-------- EXCERPT
Equipment:
Arduino ATmega2560
Rotary Encoder: https://www.amazon.ca/gp/product/B08RS6M32J/ref=ppx_yo_dt_b_asin_title_o06_s01?ie=UTF8&psc=1
Manual Curved Treadmill (what it looks like if you've never seen one before): https://www.youtube.com/watch?v=0oil6cmUCog&ab_channel=ResolutionFitness
Background:
I have a manual treadmill and I want to use my Arduino to capture distance and speed data. To do this, my approach was to use a rotary encoder, attach it to a skateboard wheel (older picture is attached, I'm using a bigger wheel now and there's no photo for that right now) such that when I run on the treadmill, the wheel spins proportionately.
In the code below, whenever I run it, the counter variable would accumulate to about 2000 (pulses) every time the wheel makes a full rotation. The wheel diameter = 6cm, therefore, it's circumference = 18.8495559215 cm.
This means for every centimeter I travel, there are about 106 pulses. (2000 pulses/18.8495559215 cm = ~106 pulses/cm).
----------------
-------- DATA
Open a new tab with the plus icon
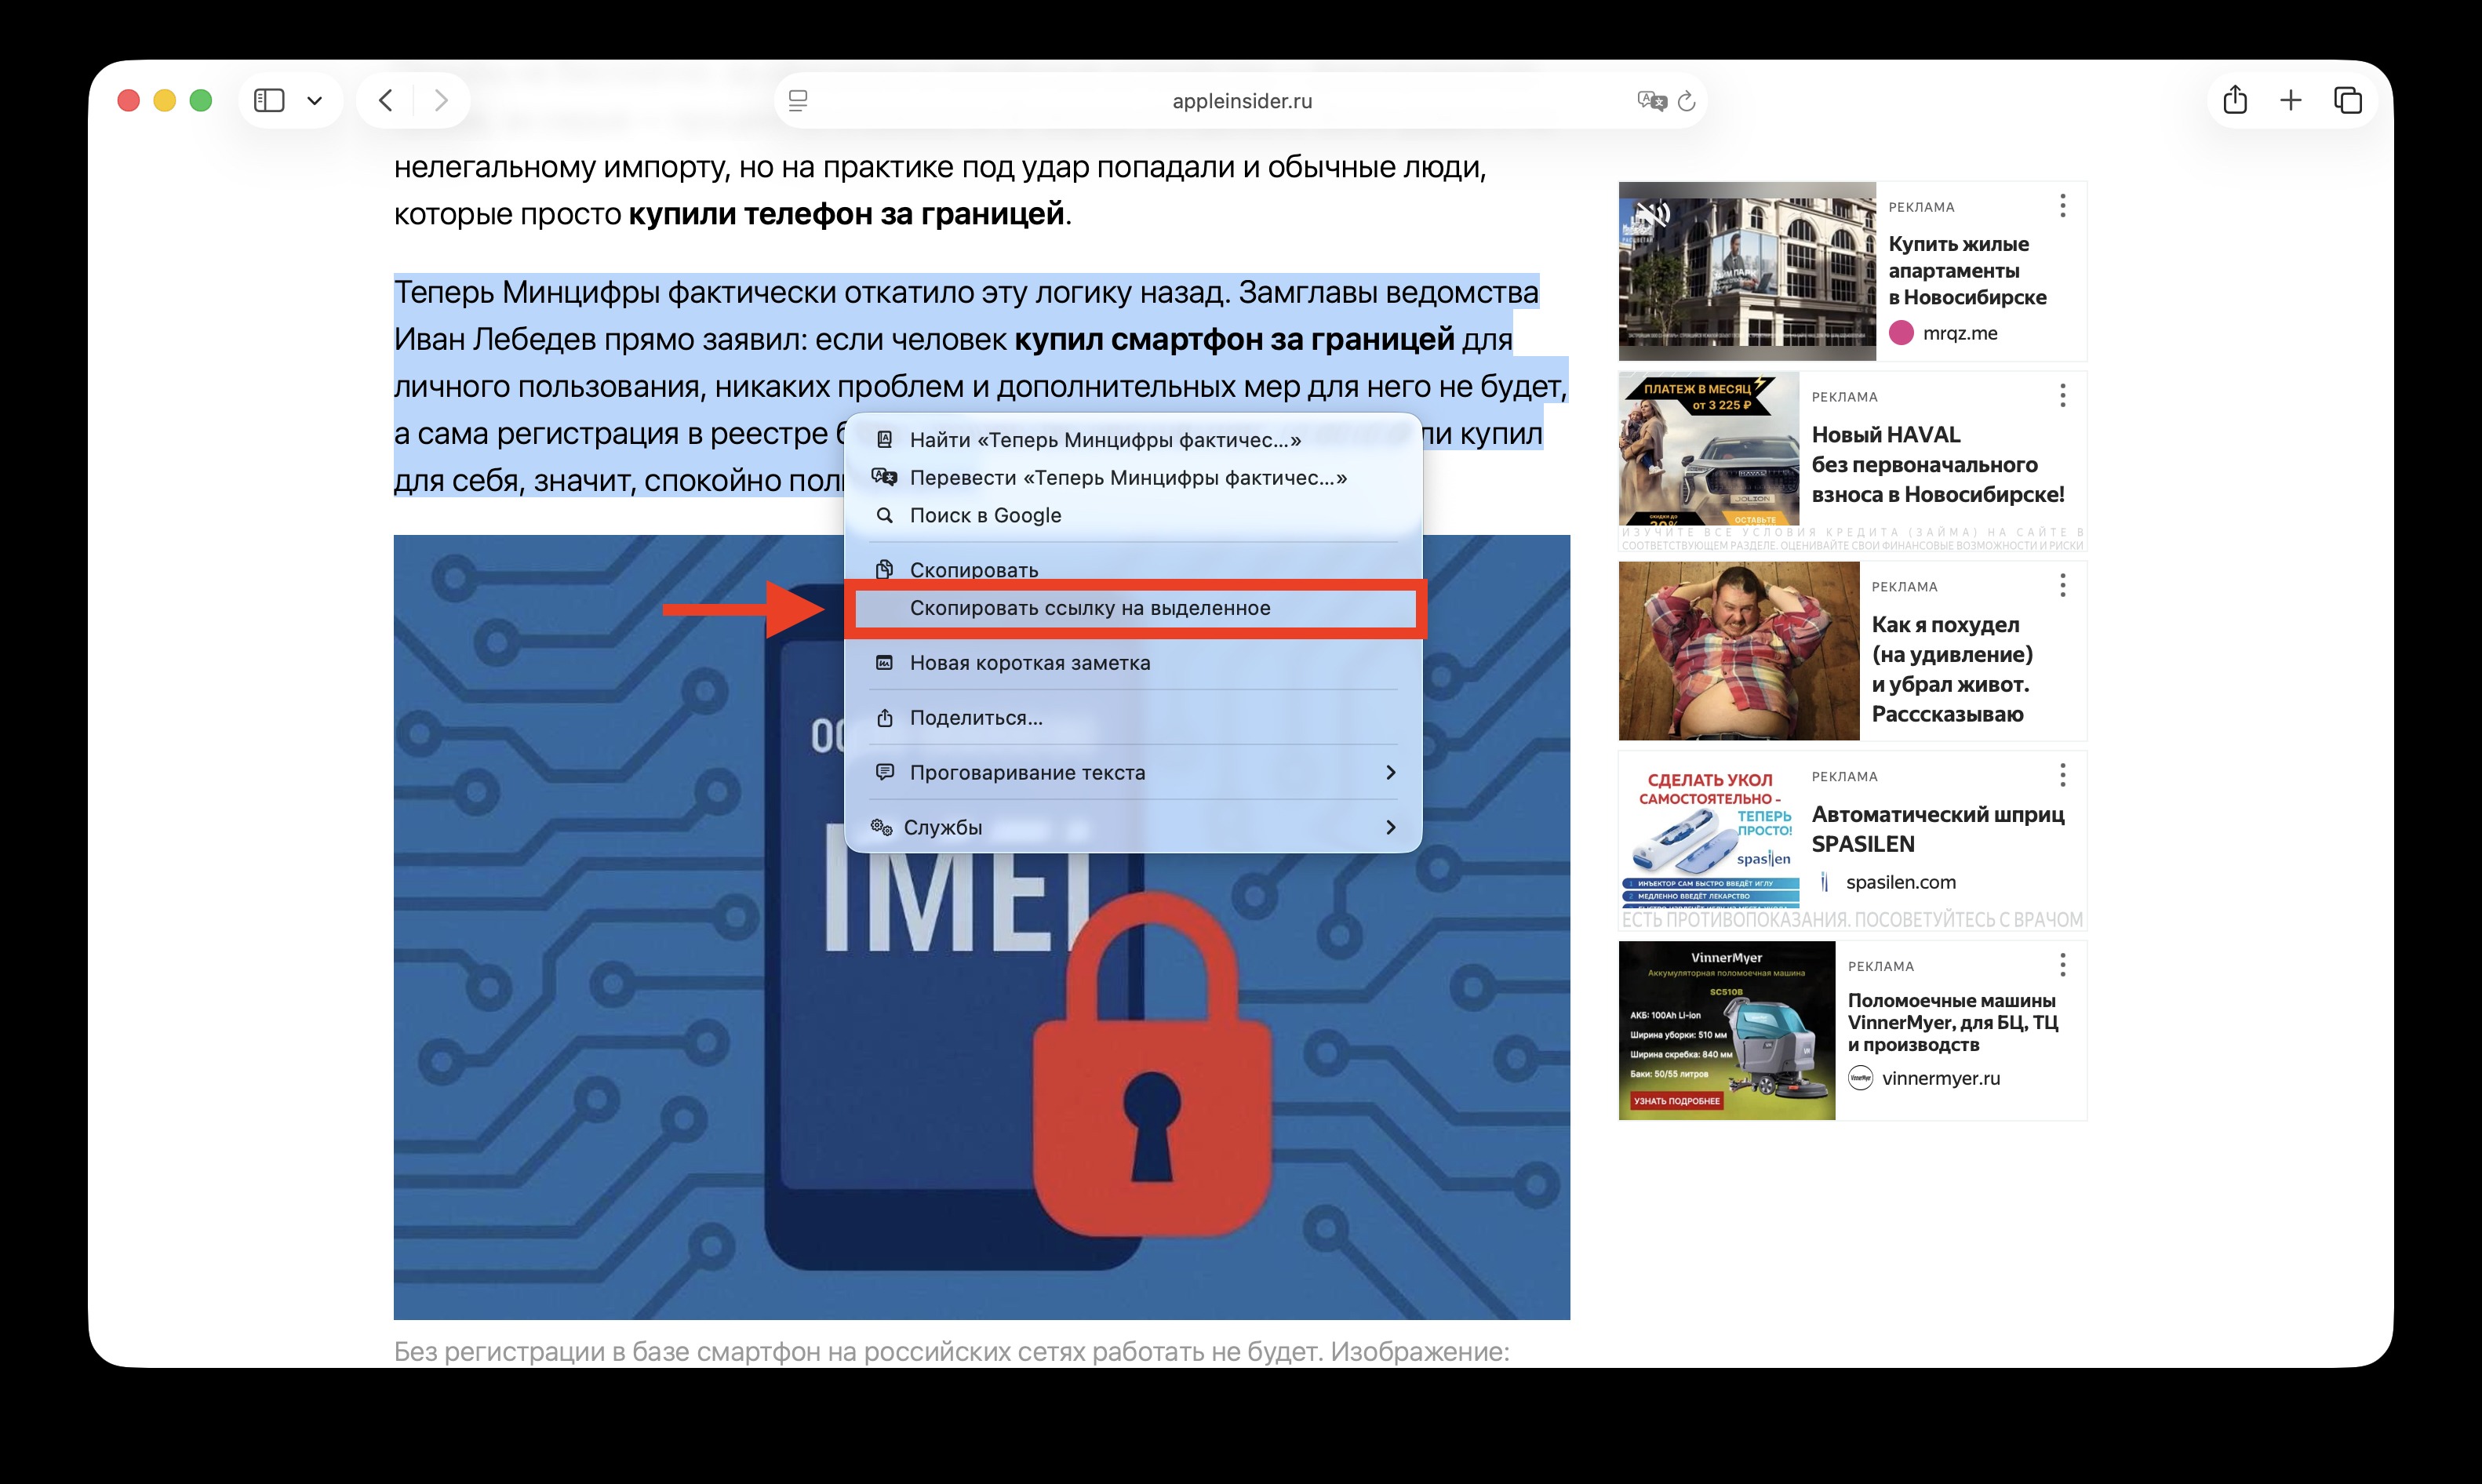 [2291, 100]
----------------
WORK REQUIRED: Copy out the entire forum post about measuring treadmill distance with a rotary encoder, reproducing it word for word.

CORRECT ANSWER:
Equipment:
Arduino ATmega2560
Rotary Encoder: https://www.amazon.ca/gp/product/B08RS6M32J/ref=ppx_yo_dt_b_asin_title_o06_s01?ie=UTF8&psc=1
Manual Curved Treadmill (what it looks like if you've never seen one before): https://www.youtube.com/watch?v=0oil6cmUCog&ab_channel=ResolutionFitness
Background:
I have a manual treadmill and I want to use my Arduino to capture distance and speed data. To do this, my approach was to use a rotary encoder, attach it to a skateboard wheel (older picture is attached, I'm using a bigger wheel now and there's no photo for that right now) such that when I run on the treadmill, the wheel spins proportionately.
In the code below, whenever I run it, the counter variable would accumulate to about 2000 (pulses) every time the wheel makes a full rotation. The wheel diameter = 6cm, therefore, it's circumference = 18.8495559215 cm.
This means for every centimeter I travel, there are about 106 pulses. (2000 pulses/18.8495559215 cm = ~106 pulses/cm).